I said nothing, though my face must have lit up brighter than it had in years. Since I would never have the chance to sign my name next to hers on her third marriage certificate, I barricaded myself behind silence. I always felt inferior in her presence. Once, many years ago, I’d confessed my love to her. Her silence had been enough for me to realize she didn’t feel the same toward me, so I chose the safest path. Then she left me and married my executioner. How could I ever forgive that? Now she told me she’d gotten a second divorce from him, meaning that she had returned to him even after knowing how he treated me—surely he would have bragged about it. It was funny how I desired her now, despite this sudden surge of hatred toward her.
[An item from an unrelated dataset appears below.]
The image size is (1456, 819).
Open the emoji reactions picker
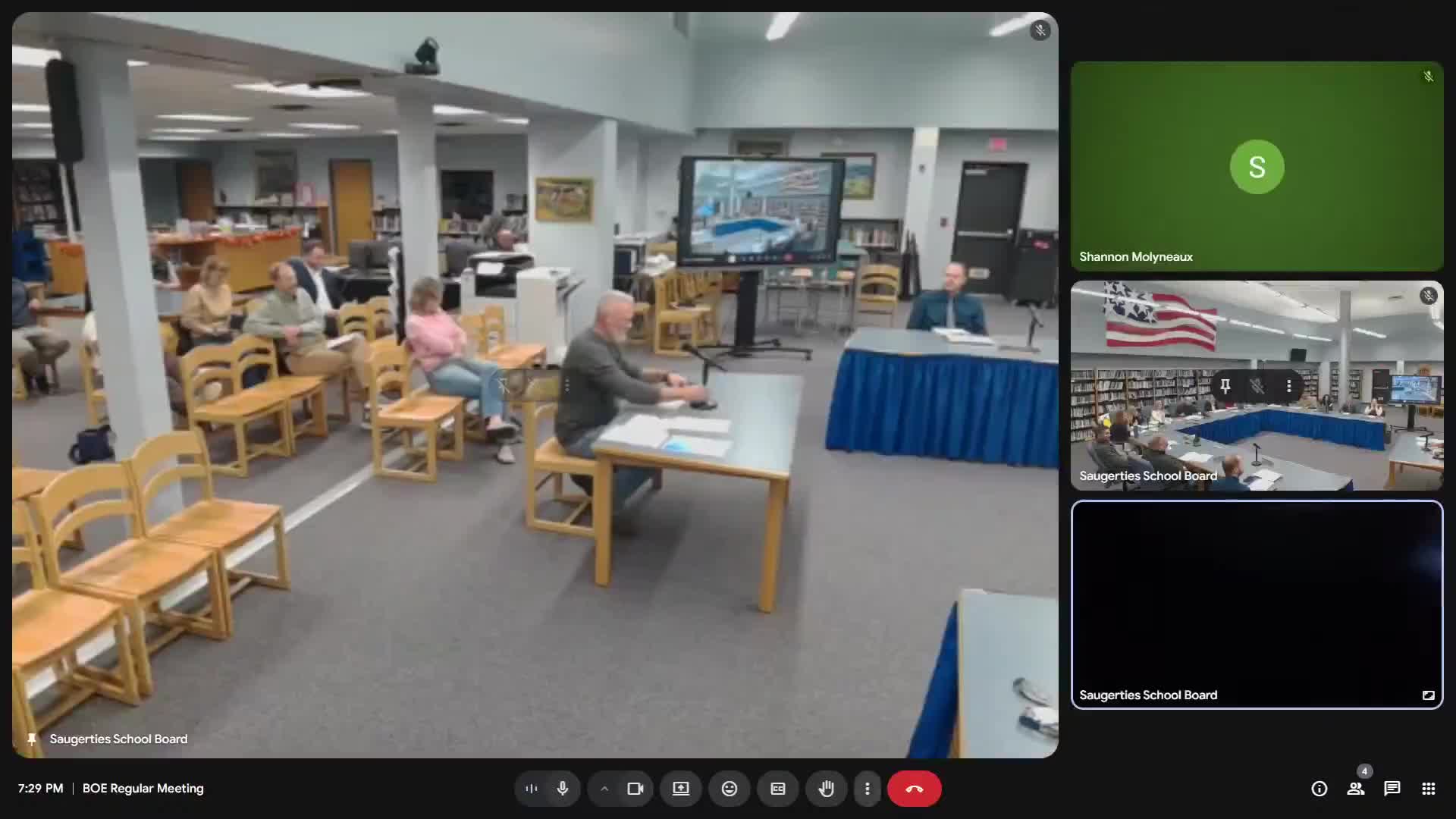pos(730,789)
She was always was so proud and arrogant. Now, after losing everything, she wanted me. She thought that her smile could erase her sins and make me forget everything that happened to me because of her. That’d be the day.
She pulled out a piece of paper and pen from her purse, wrote down a number, and handed it to me.
“This is the number of my private phone. In my room. No one answers it but me. Give me a call when you can. I’d love to hear from you, Tarek. And if you need anything at all. . . .”
I hesitated for a moment. Then I took the piece of paper between thumb and forefinger and plucked a phone number out of my head to give to her. I waved goodbye as I hailed the first taxi that swung around the corner. “Cairo University.” I told the driver in a loud voice as I climbed in, so as not to give her a clue where I lived. As we drove off, I swung around in my seat to watch her through the rear window. She was standing at the corner, writing down the number I’d given her in a small red notebook. She still had that puzzled look on her face.
“Who was that veilless woman who made you abandon your post?”
My emir sounded nothing like the “brother in Islam” they jabbered about 24/7, and much like an interrogator in State Security. I ignored the question as I focused on the food I was preparing in the room I shared with two other guys from our cell. They’d accompanied me on the stakeouts of Maison Thomas, which the organization had targeted because it sold booze and pork. The emir stepped closer and repeated the question, but in a less aggressive tone.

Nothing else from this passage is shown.